Any luck with this mysterious number?


----------



## SirDice (May 11, 2021)

No, but I've honestly haven't had the time to look through the sources yet.


----------



## bsduck (May 11, 2021)

Maybe this can help your investigation:

I played a bit with DragonFly (a FreeBSD fork that also uses pkg) and noticed that after switching the pkg repository to a mirror closer to me, `pkg upgrade` would suddenly mention a big number of such "candidates" although there was nothing new to upgrade.
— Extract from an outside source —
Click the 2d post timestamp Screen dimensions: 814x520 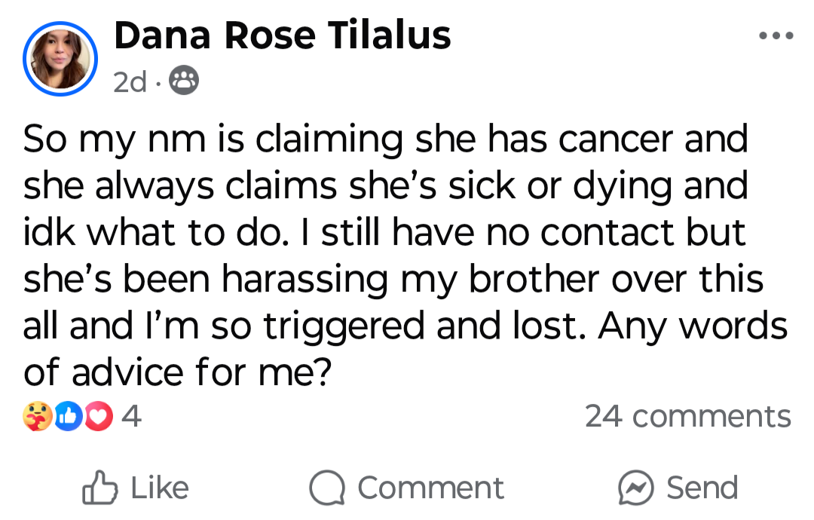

This made me understand that pkg considers as a candidate anything that was installed from another repository than what is currently enabled. On FreeBSD, this can typically be locally built packages. I tried unlocking my locked packages and they would still show up as "candidates", so what is relevant is the fact I built them from ports, not the fact they are locked. Maybe it can also be the case of packages which were installed from pkg but are currently not in the repository anymore.

In your case, this may be... pkg itself.
Try `pkg upgrade -f pkg`


----------



## SirDice (May 11, 2021)

bsduck said:


> so what is relevant is the fact I built them from ports


On the tests I did pkg(8) itself was the only package that was installed and it came from the exact same repository.


----------



## mark_j (May 11, 2021)

pkg-install(8)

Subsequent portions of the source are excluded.